To here, I have no idea to solve the problem.
 A: Let's denote the functional equation by $(*)$.
Note that if $f(x)$ satisfies to $(*)$ then so do the functions of the form $af(x)+b$, for any real numbers $a$ and $b$. So we can assume that $f(0)=0$ by changing the function linearly, if needed. Now, as you got, we have $f(x+2)-f(x)=g(x)=g(0)=f(2)-f(0)=f(2)$.
On the other hand, if we take $y=2$ in $(*)$, we'll get $f(2x)+f(x+2)=f(3x)+f(2)$, and if we substitute the value of $f(2)$ from the above equation, we'll get the following
$f(2x)+f(x+2)=f(3x)+f(x+2)-f(x) \implies f(2x)+f(x)=f(3x)$. Now substitute $x+1$ for $x$:
$f(3x+3)=f(3(x+1))=f(2(x+1))+f(x+1)=f(2x+2)+f(x+1)=f(2x)+f(2)+f(x+1)=f(2x)+f(x)-f(x)+f(2)+f(x+1)=f(3x)+f(x+1)-f(x)+f(2)$. 

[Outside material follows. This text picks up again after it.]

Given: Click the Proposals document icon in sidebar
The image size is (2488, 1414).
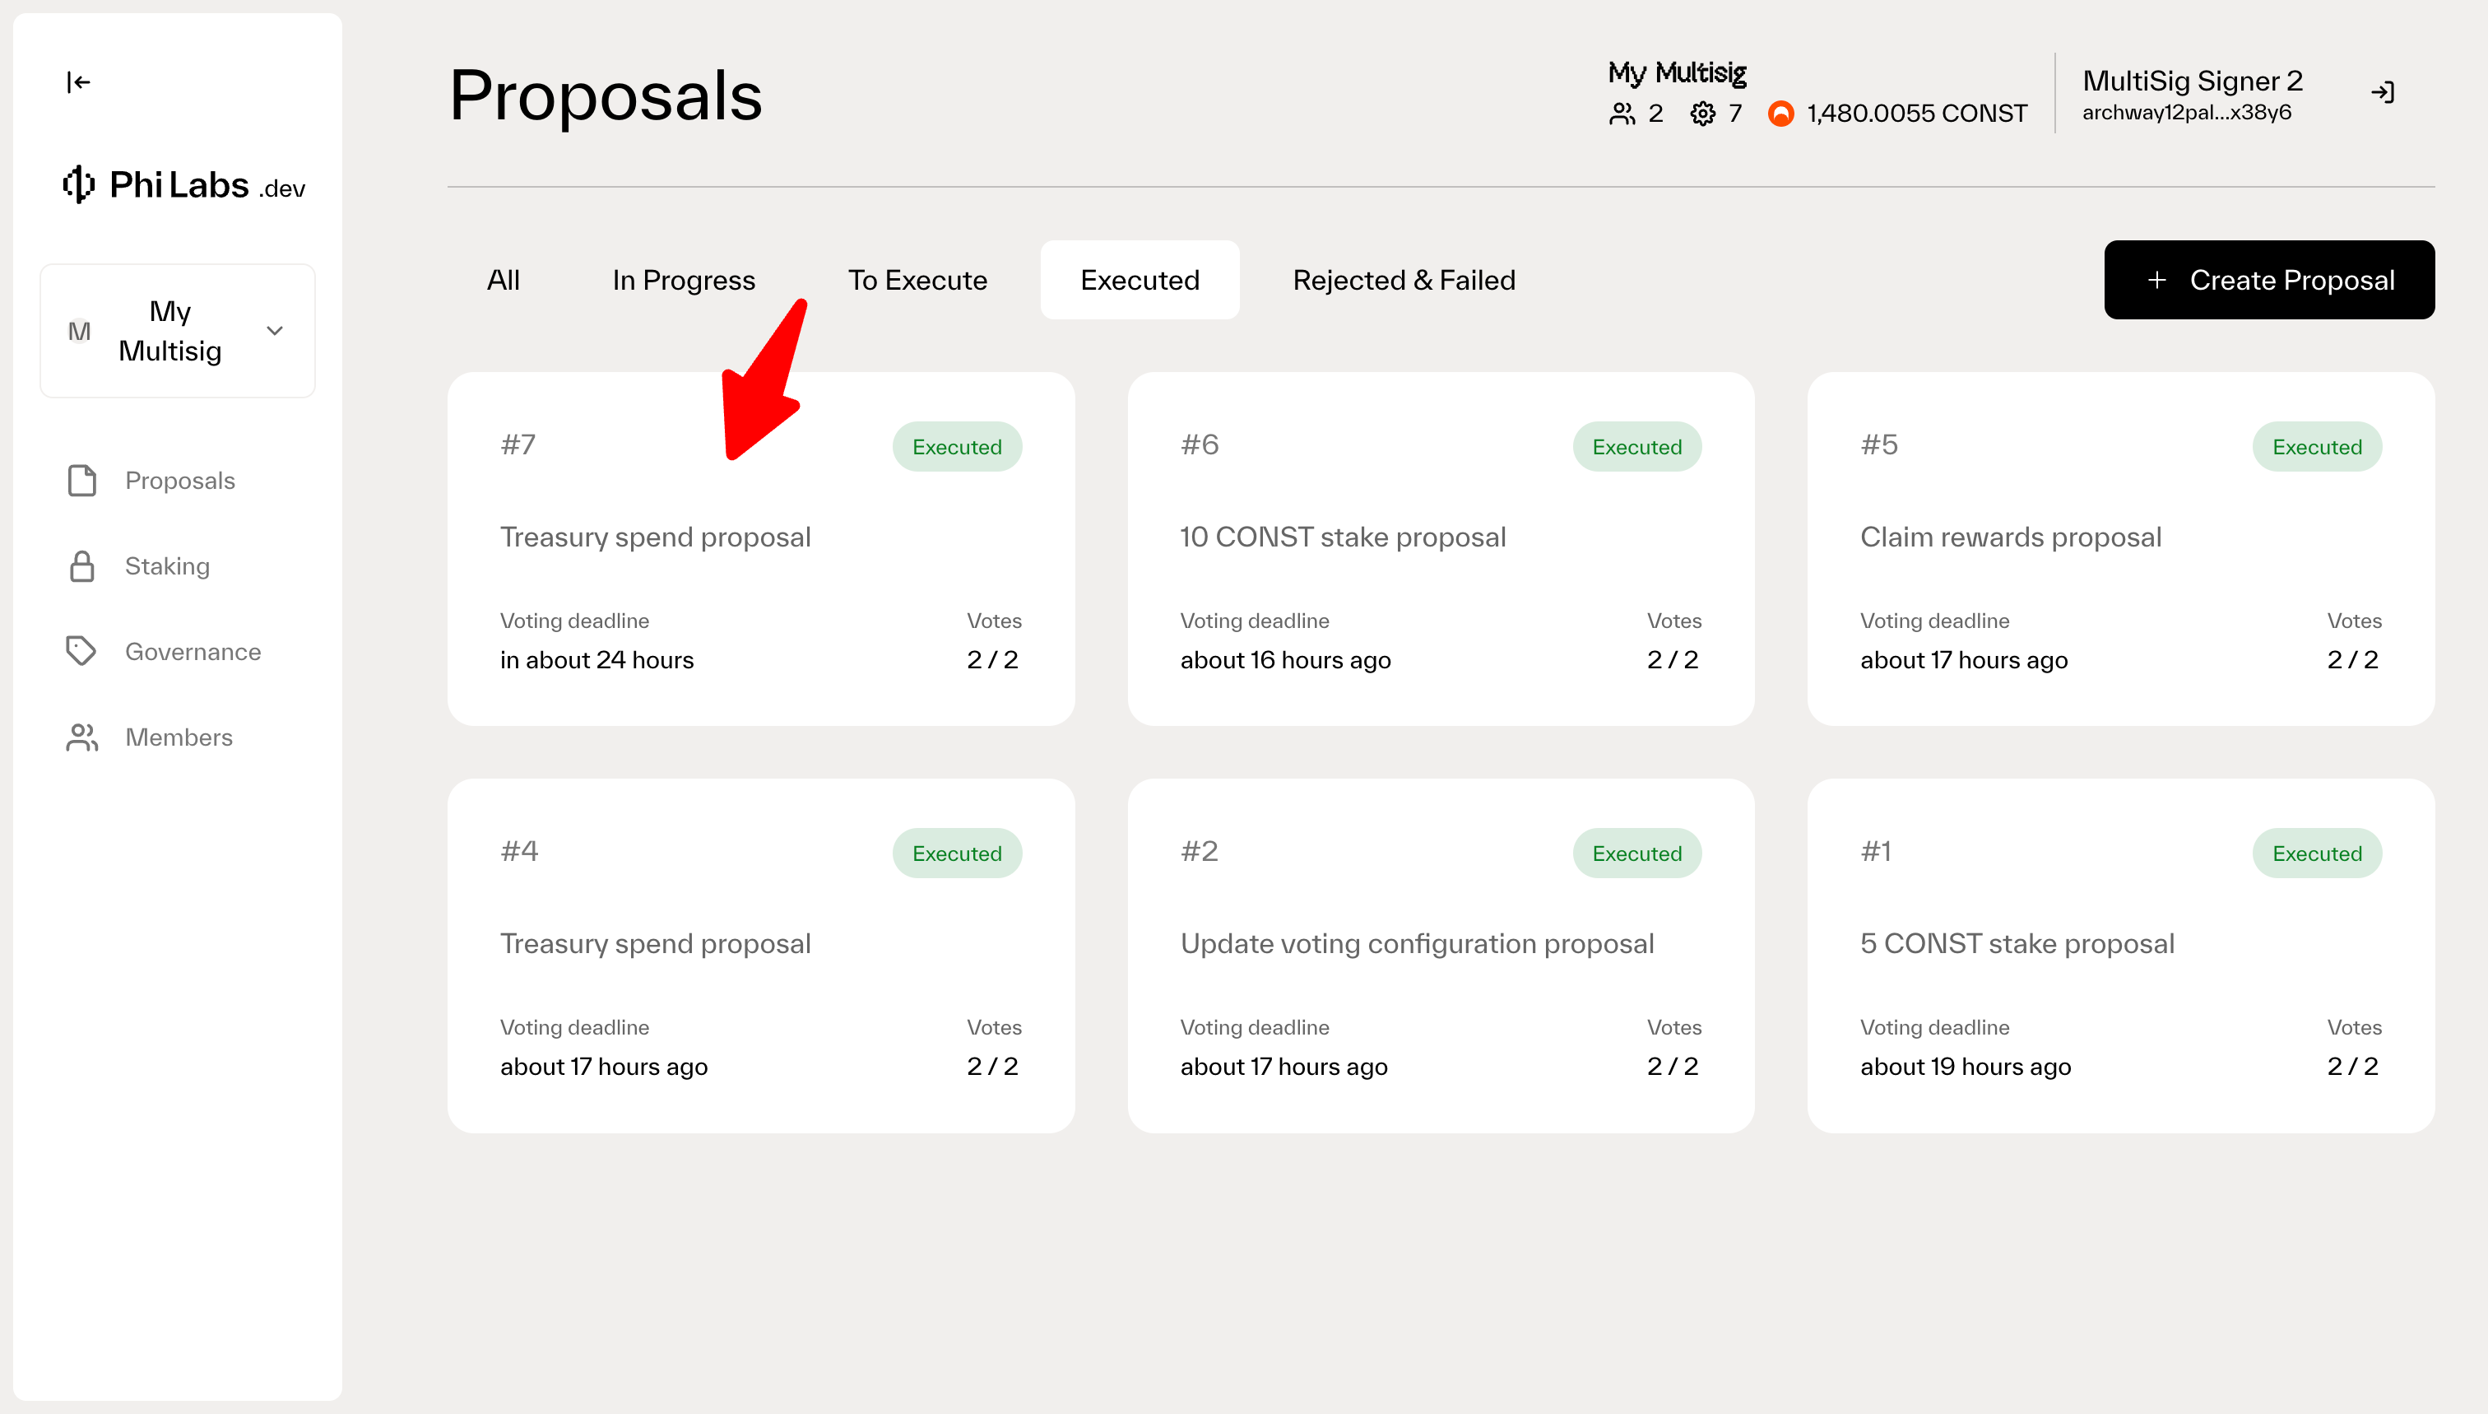Looking at the screenshot, I should coord(83,481).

So, we'll have $f(x+1)-f(x)+f(2)=f(3x+3)-f(3x)=f(3x+1)+f(2)-f(3x) \implies f(x+1)-f(x)=f(3x+1)-f(3x)$. Therefore, in the same way as you did, we can get $f(x+1)-f(x)=f(1)-f(0)=f(1)$ using the continuity of the function $f$. Using simple induction, we'll get 
$(1)\space f(x+n)-f(x)=nf(1)$ for any integer $n$. 
In particular, we have $f(n)=nf(1)$ for all $n\in\mathbb Z$.
If we plug in $y=n$ in $(*)$ assuming $n$ is an integer, we get 
$f(nx)+f(x+n)=f((n+1)x)+f(n)\implies f((n+1)x)=f(nx)+f(x)$. Therefore we can easily prove by induction that 
$(2)\space f(nx)=nf(x)$ for all integer $n$ and real $x$.
Now, there are two cases:
$1. f(1)=0 \implies f(n)=0$ for all integer $n$ from $(1)$. And by $(2)$ we get $0=f(1)=f(m\frac{1}{m})=mf(\frac{1}{m})\implies f(\frac{1}{m})=0$ and therefore, again by $(2)\space f(\frac{n}{m})=0$. As the function is continuous and $0$ on rationals then it is $0$ everywhere.
$2. f(1)\neq0$. In this case we can change the function if needed to make $f(1)=1$ (by multiplying with a number). So, we'll have $f(n)=n$ for all integers, and in the same way as in the previous case, we show that $f(\frac{n}{m})=\frac{n}{m}$. Therefore,the function $f(x)-x$ is $0$ on rationals, so it is $0$ everywhere. That's why we get $f(x)=x$.
By taking the note at the beginning, we proved that all the solutions for this problem will be of the form $f(x)=ax+b$ for some real numbers $a$ and $b$.